La Blogothèque

Wild Beasts

Avec Wild Beast, il nous fallait nous rattraper : il y a deux ans de cela, Colin et moi avions tourné un Concert à Emporter en vitesse. Pas d’ingé son (autrement dit : moi aux manettes), une heure à peine, et surtout le pire quartier de la terre, cette partie du seizième arrondissement tapie derrière la Maison de la Radio où se terrent les vieux les plus réacs, les plus paranos, grincheux : à la moindre note de musique, ils déboulent, vous hurlent dessus, ça ne se fait pas voyons, on n’est pas chez les manouches ici.

Bref, nous avions mis le Concert à emporter au placard, sans perdre l’envie de publier un jour quelque chose avec ce groupe anglais atypique, aux voix incroyables, qui en jouent tant et si bien qu’ils peuvent se permettre de frôler la surenchère glam sans jamais avoir les doigts qui collent.

Le Pitchfork Music Festival était donc l’occasion rêvée de rattraper la chose. Rêvée, mais loin d’être idéale : en festival, les groupes sont toujours moins disponibles que d’habitude, et on a vu mieux que le quartier de la Villette pour tourner (oui, on devient difficiles). Ils ne sont que deux cette fois-ci, les deux voix voltigeuses, avec une guitare pour seul accompagnement.
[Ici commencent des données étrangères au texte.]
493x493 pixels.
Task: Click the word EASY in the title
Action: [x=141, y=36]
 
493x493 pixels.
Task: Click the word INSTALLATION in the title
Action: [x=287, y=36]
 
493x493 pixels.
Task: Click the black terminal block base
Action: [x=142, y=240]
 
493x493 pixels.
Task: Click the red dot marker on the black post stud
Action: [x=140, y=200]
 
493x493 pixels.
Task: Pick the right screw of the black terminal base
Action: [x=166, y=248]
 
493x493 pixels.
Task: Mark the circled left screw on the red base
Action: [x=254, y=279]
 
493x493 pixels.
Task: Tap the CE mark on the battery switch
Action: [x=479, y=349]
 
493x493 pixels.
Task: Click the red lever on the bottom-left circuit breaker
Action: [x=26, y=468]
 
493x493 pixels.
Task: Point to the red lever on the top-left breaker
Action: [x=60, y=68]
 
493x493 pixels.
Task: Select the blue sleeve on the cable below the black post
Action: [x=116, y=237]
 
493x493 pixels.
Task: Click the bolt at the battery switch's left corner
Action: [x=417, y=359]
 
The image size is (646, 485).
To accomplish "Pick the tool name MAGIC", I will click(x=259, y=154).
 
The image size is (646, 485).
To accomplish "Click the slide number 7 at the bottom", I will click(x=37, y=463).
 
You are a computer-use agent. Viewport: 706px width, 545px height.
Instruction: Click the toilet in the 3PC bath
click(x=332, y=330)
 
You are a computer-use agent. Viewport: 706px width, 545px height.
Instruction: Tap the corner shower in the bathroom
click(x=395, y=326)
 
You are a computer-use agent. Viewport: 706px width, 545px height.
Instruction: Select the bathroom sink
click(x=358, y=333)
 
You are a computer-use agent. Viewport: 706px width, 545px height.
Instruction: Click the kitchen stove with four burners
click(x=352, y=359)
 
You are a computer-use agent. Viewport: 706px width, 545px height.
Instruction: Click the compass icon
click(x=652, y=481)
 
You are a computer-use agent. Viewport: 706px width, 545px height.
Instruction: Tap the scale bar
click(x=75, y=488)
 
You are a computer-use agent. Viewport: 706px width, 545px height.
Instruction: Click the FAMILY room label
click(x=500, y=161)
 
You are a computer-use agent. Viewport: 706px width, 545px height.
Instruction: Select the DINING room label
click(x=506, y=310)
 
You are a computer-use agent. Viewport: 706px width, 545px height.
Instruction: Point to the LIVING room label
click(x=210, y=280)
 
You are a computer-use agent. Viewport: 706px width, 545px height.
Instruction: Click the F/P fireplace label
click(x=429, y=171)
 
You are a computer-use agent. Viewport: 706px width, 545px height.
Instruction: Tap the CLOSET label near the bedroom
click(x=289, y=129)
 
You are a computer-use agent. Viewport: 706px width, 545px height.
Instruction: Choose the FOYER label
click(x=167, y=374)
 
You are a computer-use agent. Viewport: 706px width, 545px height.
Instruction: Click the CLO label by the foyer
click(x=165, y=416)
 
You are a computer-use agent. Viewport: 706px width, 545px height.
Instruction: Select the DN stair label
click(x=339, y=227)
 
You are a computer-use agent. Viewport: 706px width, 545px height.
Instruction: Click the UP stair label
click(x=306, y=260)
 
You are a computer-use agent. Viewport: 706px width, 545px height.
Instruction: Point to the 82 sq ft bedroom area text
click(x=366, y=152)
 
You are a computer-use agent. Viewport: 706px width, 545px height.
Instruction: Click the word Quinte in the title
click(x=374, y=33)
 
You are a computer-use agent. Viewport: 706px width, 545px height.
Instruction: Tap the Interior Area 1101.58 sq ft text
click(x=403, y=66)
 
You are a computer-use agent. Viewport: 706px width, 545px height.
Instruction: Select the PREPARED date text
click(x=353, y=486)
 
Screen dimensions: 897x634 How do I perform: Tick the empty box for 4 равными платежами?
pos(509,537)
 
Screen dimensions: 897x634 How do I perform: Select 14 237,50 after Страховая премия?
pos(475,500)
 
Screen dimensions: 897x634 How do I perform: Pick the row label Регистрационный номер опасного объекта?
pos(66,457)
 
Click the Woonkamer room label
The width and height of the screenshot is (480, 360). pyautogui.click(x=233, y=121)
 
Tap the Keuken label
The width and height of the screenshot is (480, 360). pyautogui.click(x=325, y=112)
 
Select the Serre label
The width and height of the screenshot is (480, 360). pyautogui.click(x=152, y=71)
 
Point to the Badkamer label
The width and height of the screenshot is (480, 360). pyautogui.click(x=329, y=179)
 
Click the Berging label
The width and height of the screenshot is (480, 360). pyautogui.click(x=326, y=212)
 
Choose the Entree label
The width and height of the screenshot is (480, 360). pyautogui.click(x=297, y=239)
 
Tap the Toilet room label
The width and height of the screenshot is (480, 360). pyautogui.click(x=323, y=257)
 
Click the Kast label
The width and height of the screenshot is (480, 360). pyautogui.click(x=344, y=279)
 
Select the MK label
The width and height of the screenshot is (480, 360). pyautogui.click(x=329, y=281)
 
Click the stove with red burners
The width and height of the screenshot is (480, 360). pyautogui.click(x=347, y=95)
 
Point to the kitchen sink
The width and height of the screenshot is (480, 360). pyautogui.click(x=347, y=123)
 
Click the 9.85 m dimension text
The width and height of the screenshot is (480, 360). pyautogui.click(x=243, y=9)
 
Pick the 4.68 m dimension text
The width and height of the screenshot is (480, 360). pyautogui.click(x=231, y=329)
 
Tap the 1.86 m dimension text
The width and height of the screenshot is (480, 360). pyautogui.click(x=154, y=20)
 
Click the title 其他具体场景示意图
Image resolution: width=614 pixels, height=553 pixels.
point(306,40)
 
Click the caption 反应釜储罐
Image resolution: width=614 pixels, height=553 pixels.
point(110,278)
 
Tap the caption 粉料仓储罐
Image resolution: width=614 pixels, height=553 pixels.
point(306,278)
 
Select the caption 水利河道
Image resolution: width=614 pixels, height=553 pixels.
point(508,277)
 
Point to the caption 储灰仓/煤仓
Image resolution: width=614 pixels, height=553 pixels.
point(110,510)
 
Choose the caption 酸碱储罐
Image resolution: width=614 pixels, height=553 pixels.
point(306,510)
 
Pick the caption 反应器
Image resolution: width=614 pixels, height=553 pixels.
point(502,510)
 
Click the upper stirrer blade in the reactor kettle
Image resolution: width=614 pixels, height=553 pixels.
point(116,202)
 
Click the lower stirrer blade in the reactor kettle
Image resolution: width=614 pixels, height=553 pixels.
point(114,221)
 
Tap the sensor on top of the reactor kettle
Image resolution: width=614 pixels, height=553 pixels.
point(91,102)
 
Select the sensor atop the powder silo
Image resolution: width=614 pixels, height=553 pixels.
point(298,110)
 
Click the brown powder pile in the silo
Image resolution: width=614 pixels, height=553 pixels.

Dans les rues des quartiers cachés du XIXe, c’est une déambulation sans esbrouffe aucune. On savait leur nouveau disque plus tempéré, mûr, on en a eu ce jour là la preuve. Ces voix qui sans effort, sans brusquer qui que ce soit, voltigent ensemble, s’entremêlent, comme deux oiseaux s’enivrant avant la tombée de la nuit. Sans effort, sans poids, comme si rien autour n’existait.